ICPO: Illocution-Calibrated Policy Optimization for Multi-Turn Conversation
- URL: http://arxiv.org/abs/2601.15330v1
- Date: Tue, 20 Jan 2026 04:39:28 GMT
- Title: ICPO: Illocution-Calibrated Policy Optimization for Multi-Turn Conversation
- Authors: Zhebo Wang, Xiaohu Mu, Zijie Zhou, Mohan Li, Wenpeng Xing, Dezhang Kong, Meng Han,
- Abstract summary: Large Language Models (LLMs) in multi-turn conversations often suffer from a lost-in-conversation'' phenomenon.<n>We find that standard post-training techniques like Reinforcement Learning with Verifiable Rewards (RLVR) exacerbate this issue.<n>We propose Illocution-Calibrated Policy Optimization (ICPO), a novel training framework that sensitizes the model to instruction ambiguity.

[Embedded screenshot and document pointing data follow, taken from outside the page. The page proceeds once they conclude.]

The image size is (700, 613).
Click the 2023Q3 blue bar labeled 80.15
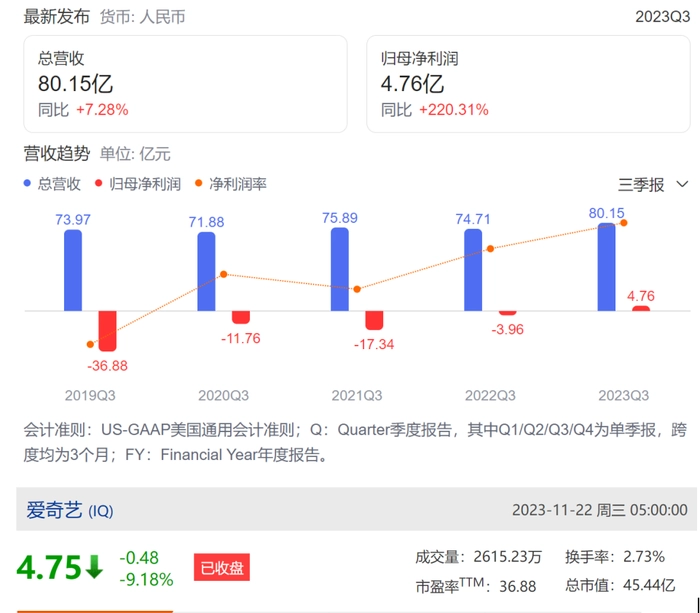(607, 267)
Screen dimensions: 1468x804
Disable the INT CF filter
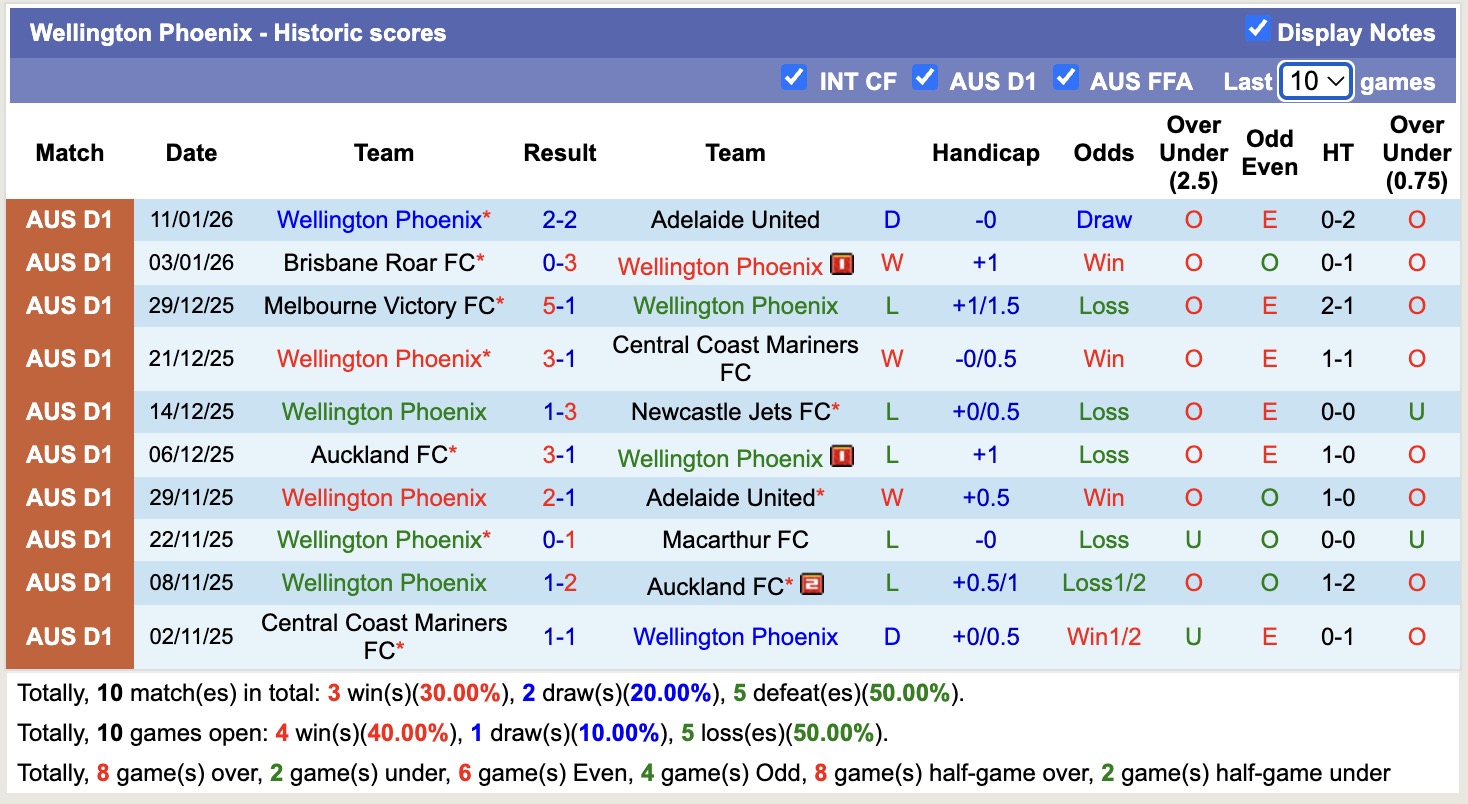tap(795, 76)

- Score: 21.69212076688903
- License: http://arxiv.org/licenses/nonexclusive-distrib/1.0/
- Abstract: Large Language Models (LLMs) in multi-turn conversations often suffer from a ``lost-in-conversation'' phenomenon, where they struggle to recover from early incorrect assumptions, particularly when users provide ambiguous initial instructions. We find that standard post-training techniques like Reinforcement Learning with Verifiable Rewards (RLVR) exacerbate this issue by rewarding confident, direct answers, thereby inducing overconfidence and discouraging the model from seeking clarification. To address this, we propose Illocution-Calibrated Policy Optimization (ICPO), a novel training framework that sensitizes the model to instruction ambiguity. ICPO augments the training corpus with underspecified prompts and conditions the reward signal on the user's illocutionary intent, rewarding the model for expressing uncertainty or asking for clarification when faced with ambiguity. Experiments demonstrate that ICPO fosters appropriate humility, yielding a substantial average improvement of 75\% in multi-turn conversation, while preserving robust performance on single-turn benchmarks. Our work presents a practical path toward more robust and collaborative conversational AI that can better navigate the nuances of human interaction.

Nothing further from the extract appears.